#### What to do:
Retype verbatim the lines of the listing, from the very first through the line with "Image resolution: width=1331".

#### Input data:
*** Block opens ***

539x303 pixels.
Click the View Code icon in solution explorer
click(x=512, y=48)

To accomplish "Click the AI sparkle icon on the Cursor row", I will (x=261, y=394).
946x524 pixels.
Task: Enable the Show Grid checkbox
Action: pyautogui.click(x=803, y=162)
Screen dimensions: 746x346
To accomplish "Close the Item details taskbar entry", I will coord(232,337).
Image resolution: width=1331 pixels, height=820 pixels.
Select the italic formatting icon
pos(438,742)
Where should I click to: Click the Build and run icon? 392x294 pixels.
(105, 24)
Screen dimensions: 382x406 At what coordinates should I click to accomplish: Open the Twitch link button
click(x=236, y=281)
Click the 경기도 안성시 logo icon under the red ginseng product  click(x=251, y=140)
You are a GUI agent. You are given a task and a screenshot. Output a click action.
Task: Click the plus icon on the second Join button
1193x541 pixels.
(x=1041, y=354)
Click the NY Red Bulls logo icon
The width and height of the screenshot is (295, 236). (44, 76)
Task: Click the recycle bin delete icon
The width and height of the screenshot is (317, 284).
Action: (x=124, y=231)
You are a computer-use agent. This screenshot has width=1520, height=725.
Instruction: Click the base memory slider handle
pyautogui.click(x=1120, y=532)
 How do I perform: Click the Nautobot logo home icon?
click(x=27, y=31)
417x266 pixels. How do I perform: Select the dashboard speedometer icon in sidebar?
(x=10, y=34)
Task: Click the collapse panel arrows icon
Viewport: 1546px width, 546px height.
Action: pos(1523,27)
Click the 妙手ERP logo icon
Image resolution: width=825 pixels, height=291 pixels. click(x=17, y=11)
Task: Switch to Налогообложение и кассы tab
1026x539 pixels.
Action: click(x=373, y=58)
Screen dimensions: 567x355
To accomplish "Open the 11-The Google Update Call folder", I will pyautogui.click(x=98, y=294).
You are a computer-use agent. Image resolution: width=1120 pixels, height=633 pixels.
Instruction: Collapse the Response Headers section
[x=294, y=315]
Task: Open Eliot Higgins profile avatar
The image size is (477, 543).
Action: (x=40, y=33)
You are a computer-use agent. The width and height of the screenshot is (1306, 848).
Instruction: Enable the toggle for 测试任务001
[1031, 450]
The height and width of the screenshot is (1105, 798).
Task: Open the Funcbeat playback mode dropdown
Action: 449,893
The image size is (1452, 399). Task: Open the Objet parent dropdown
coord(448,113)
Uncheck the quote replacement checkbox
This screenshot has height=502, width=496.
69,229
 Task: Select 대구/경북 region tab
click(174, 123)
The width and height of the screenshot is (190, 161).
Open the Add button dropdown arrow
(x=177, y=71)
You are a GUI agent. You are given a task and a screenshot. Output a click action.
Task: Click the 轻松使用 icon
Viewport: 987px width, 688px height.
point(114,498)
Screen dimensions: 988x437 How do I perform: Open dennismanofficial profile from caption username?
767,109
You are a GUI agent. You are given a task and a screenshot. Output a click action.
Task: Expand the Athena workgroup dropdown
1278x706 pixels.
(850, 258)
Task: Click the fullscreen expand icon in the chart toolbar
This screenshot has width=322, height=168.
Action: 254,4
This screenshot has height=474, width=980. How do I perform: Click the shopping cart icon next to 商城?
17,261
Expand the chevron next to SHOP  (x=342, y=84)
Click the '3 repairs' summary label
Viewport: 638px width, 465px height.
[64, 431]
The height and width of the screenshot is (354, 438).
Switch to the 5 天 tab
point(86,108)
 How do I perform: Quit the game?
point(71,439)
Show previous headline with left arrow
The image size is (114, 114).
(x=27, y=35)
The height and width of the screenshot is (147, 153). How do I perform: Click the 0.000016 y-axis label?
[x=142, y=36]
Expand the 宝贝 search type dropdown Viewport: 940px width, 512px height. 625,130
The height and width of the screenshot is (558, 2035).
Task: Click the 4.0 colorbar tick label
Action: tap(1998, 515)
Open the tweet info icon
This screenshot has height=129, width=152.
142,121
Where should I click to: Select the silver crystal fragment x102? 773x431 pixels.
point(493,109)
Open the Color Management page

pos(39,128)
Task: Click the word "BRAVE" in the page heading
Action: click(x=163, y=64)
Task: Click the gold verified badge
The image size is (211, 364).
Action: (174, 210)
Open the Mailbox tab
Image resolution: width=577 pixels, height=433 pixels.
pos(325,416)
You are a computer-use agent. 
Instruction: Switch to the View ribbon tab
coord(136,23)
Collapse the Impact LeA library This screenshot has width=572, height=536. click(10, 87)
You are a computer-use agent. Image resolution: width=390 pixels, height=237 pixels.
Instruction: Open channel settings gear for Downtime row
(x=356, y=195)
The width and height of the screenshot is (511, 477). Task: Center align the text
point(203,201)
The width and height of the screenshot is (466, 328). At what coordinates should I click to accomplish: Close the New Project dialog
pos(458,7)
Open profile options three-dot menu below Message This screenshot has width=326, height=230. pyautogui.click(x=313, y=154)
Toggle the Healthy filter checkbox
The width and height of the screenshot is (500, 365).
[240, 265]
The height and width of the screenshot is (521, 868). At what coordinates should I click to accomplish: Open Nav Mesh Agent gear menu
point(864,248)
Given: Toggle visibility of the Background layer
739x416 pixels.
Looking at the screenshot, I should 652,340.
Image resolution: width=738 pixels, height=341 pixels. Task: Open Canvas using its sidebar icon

*** Block closes ***

#### Reply to the exercise:
539x303 pixels.
Click the View Code icon in solution explorer
click(x=512, y=48)

To accomplish "Click the AI sparkle icon on the Cursor row", I will (x=261, y=394).
946x524 pixels.
Task: Enable the Show Grid checkbox
Action: pyautogui.click(x=803, y=162)
Screen dimensions: 746x346
To accomplish "Close the Item details taskbar entry", I will coord(232,337).
Image resolution: width=1331 pixels, height=820 pixels.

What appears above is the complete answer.